Miró por el retrovisor, viendo otro coche, un Ford azul de cristales oscuros, que pasaba tras ellas a pesar de estar cerrado el semáforo, aunque un instante después desapareció, girando a la derecha. Creía recordar el mismo coche aparcado al otro lado de la calle, también en doble fila, cuando salió de la agencia de mensajeros. Pero resultaba difícil saberlo, con todo aquel tráfico, y la lluvia.
Paco Montegrifo era de esos tipos que dejan los calcetines negros para chóferes y camareros y se deciden, desde que tienen uso de razón, por los de color azul marino muy oscuro. Vestía de un gris también oscuro e impecable, y el corte de su traje a medida, con el primer botón cuidadosamente desabrochado en cada uno de los puños de la chaqueta, parecía extraído de las páginas de una revista de alta moda masculina. Camisa de cuello Windsor, corbata de seda y un pañuelo que asomaba discretamente por el bolsillo superior, definían su apariencia perfecta cuando se levantó de una butaca del vestíbulo y fue al encuentro de Julia.
– Válgame Dios -dijo mientras le estrechaba la mano; una blanca sonrisa resplandecía en agradable contraste con su piel tostada-. Está usted deliciosamente guapa.
Aquella introducción marcó el tono de la primera parte.
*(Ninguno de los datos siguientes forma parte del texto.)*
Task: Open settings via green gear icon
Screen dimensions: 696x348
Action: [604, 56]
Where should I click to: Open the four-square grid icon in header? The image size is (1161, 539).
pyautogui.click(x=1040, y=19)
Él admiró sin reservas el vestido de terciopelo negro, ceñido, que vestía Julia, y después tomaron asiento en una mesa reservada junto al ventanal desde el que podían contemplar una panorámica nocturna del Palacio Real. A partir de ese momento, Montegrifo desplegó una adecuada panoplia de miradas no impertinentes pero sí intensas, y sonrisas seductoras. Tras el aperitivo, y mientras un camarero preparaba los entremeses, el director de Claymore pasó a emitir breves preguntas como oportuno pie a inteligentes respuestas que escuchaba, los dedos cruzados bajo la barbilla y la boca entreabierta, con expresión gratamente absorta que, de paso, le permitía lanzar destellos con la luz de las velas reflejada en su dentadura.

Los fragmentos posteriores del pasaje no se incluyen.